I began painting with Liquitex acrylic ink, which has a particular vividness all its own. It handles somewhat like watercolour and blends well. I found that some of my watercolour technique was not usable with these inks but I really wanted to use just the inks, so I persisted. Why did I start here? I am left handed and this was the most comfortable place rest my brush. I decided at the outset that I would not approach this like a painting, by developing the whole surface. Instead I used the technique that I normally use for my ink drawings, fully developing one area before moving on.
At this stage I moved up because I wanted to paint the bird. I needed something “real” to set up the weirder subject matter. It also established a scale in an image where scale is otherwise almost impossible to determine. I remember feeling really good about the paint on the paper at this point and started working in some darker values. I wasn’t initially sure about the green gown but I knew it would take its proper place in the composition as I went along.

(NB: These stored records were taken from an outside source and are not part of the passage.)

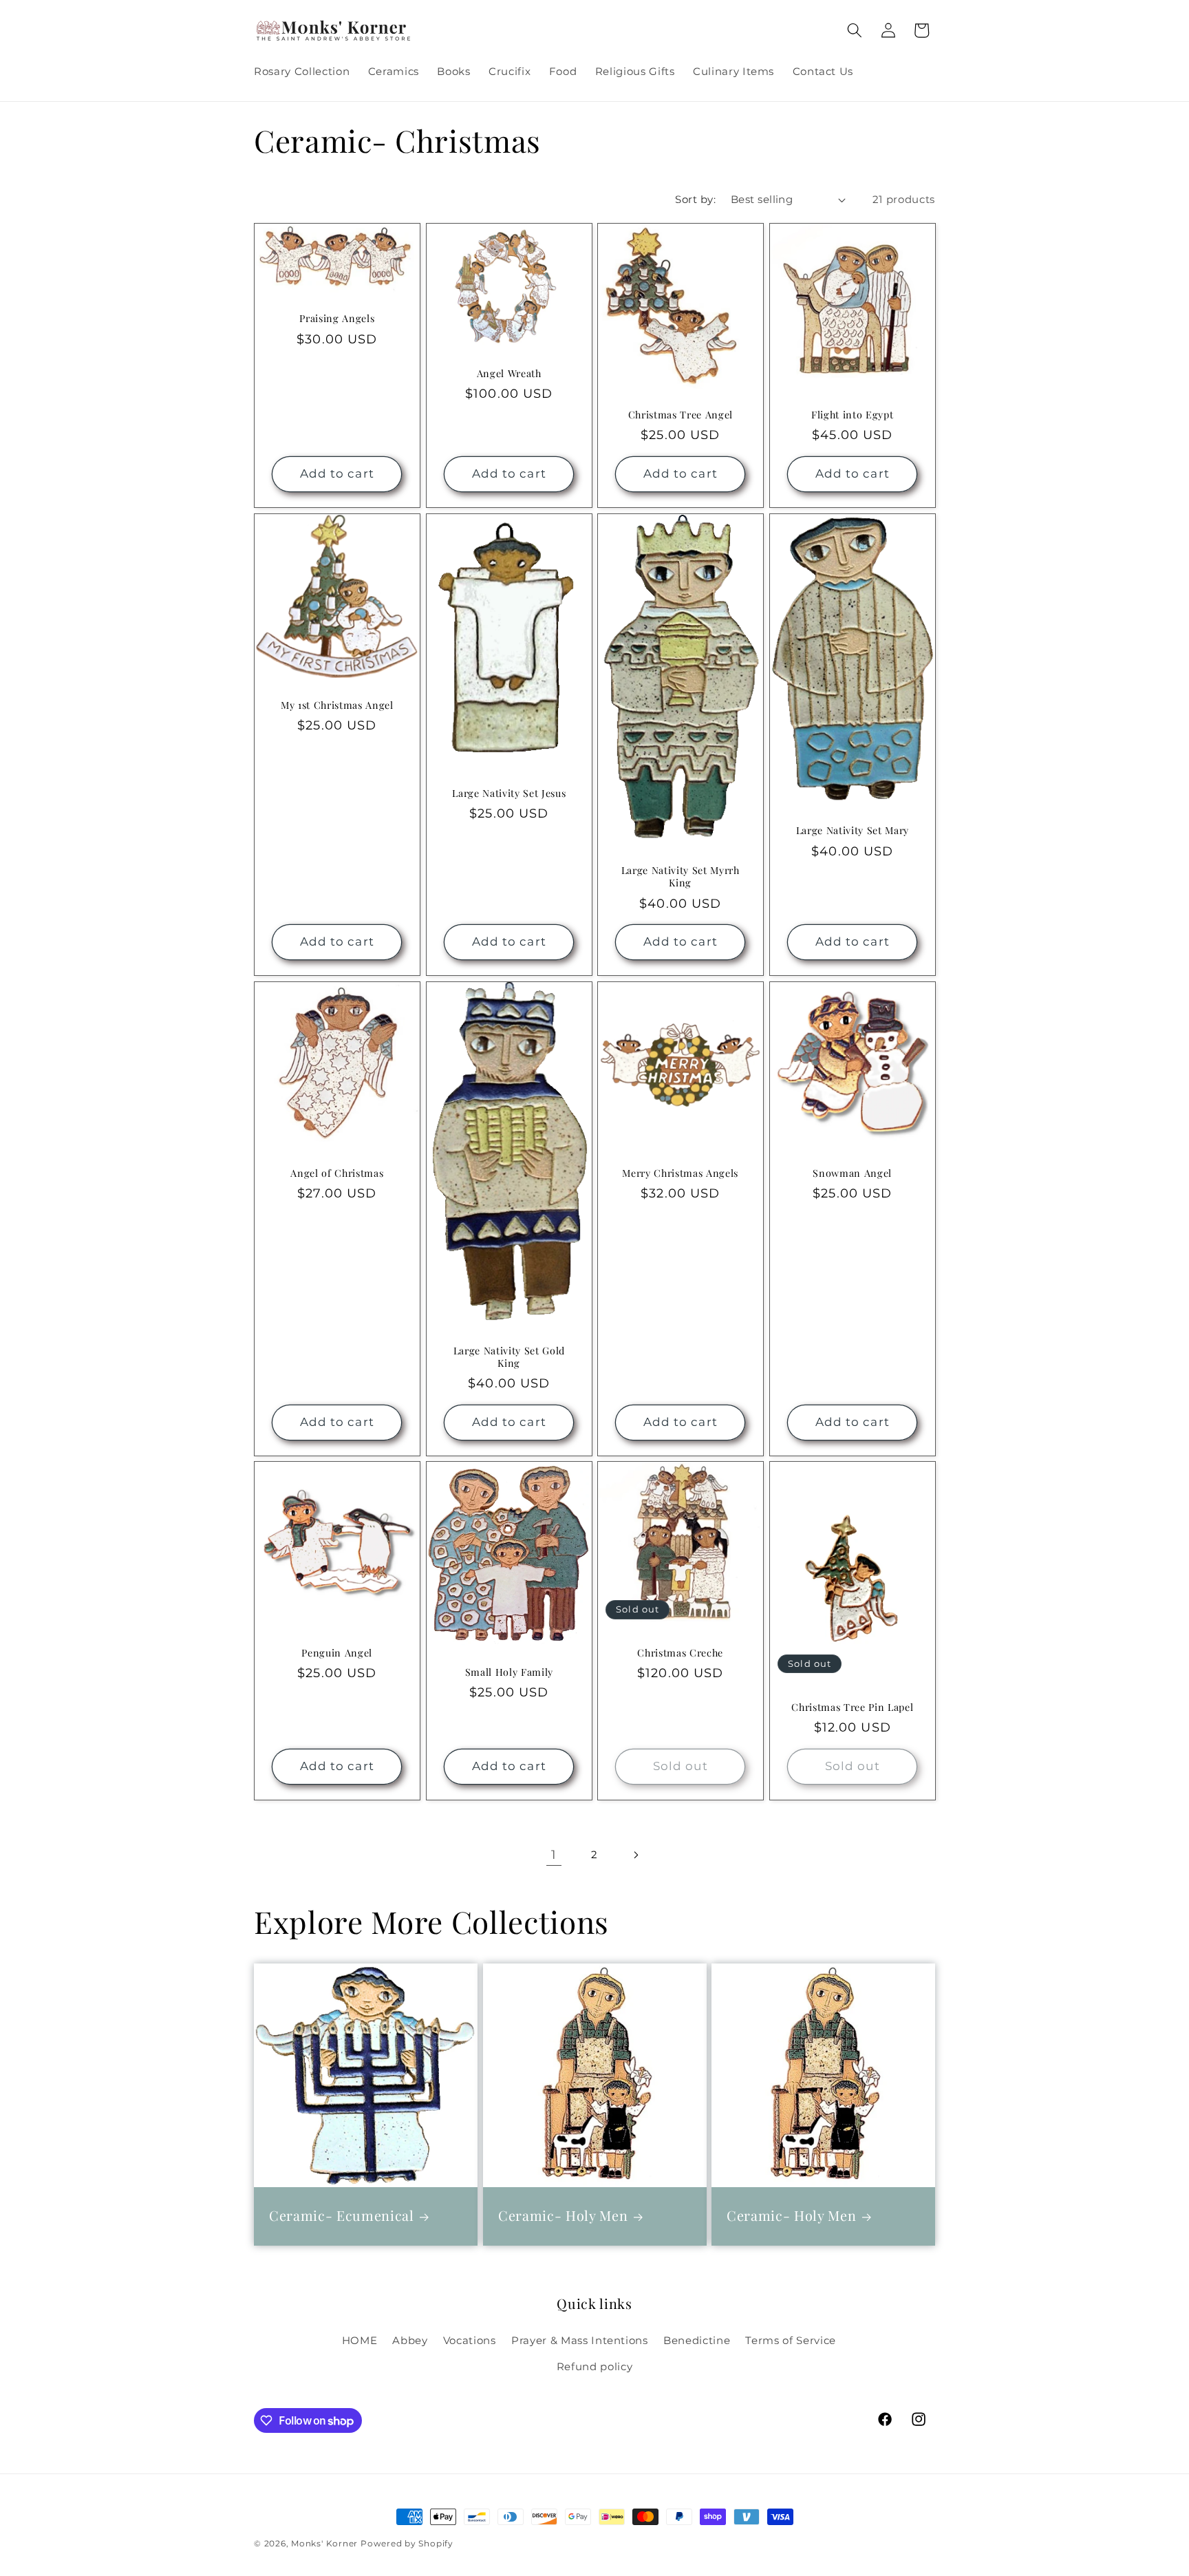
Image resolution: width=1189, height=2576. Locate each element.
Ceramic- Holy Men (563, 2216)
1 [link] (554, 1854)
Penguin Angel (336, 1653)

And then downward. With the side developing nicely I knew I had to work along the bottom to establish the foreground plane. It was around this point that I decided on a strategy of working around the border/ frame.
Painting this area was a lot of fun because I got to work on the fungus and introduce some different values. I liked the way the rust of the fungus picked up some of the colour in the fairy wing.
When working on a piece like this with a lot of moving parts I think it is important to create zones of interest. Each area of this composition has something for the viewer to look at. It also gave me the opportunity to work on something different, which is highly motivating; there was always another bit to push me on. Motivation was key on this piece because the timeline for production was very tight. Deadlines! About this time I realized that I needed some red. It was like tasting a soup and knowing it needed salt. Originally the feather was to be a crow feather, but I intuitively realized that it belonged to a cardinal. The red worked nicely against the green tree man.
Now I moved to the upper register. Spatially, the two upper figures are closer than the figures at the side. To stand out, the figures needed to be larger than the others. I emphasized the difference by introducing bolder colours, particularly the blue, which I feared was going to drip down the entire painting as I worked it very quickly.
At this point I was beginning to see the finished piece. I ordered the frame! I wanted to carefully preserve the luminosity in the clearing. It meant that I had to restrain my usual proclivity to go subatomic on the detail.
All images © Richard A. Kirk. Any reuse is strictly prohibited without permission of Richard A. Kirk
And finished. The Fairy Feller’s Master-stroke ready for the framer.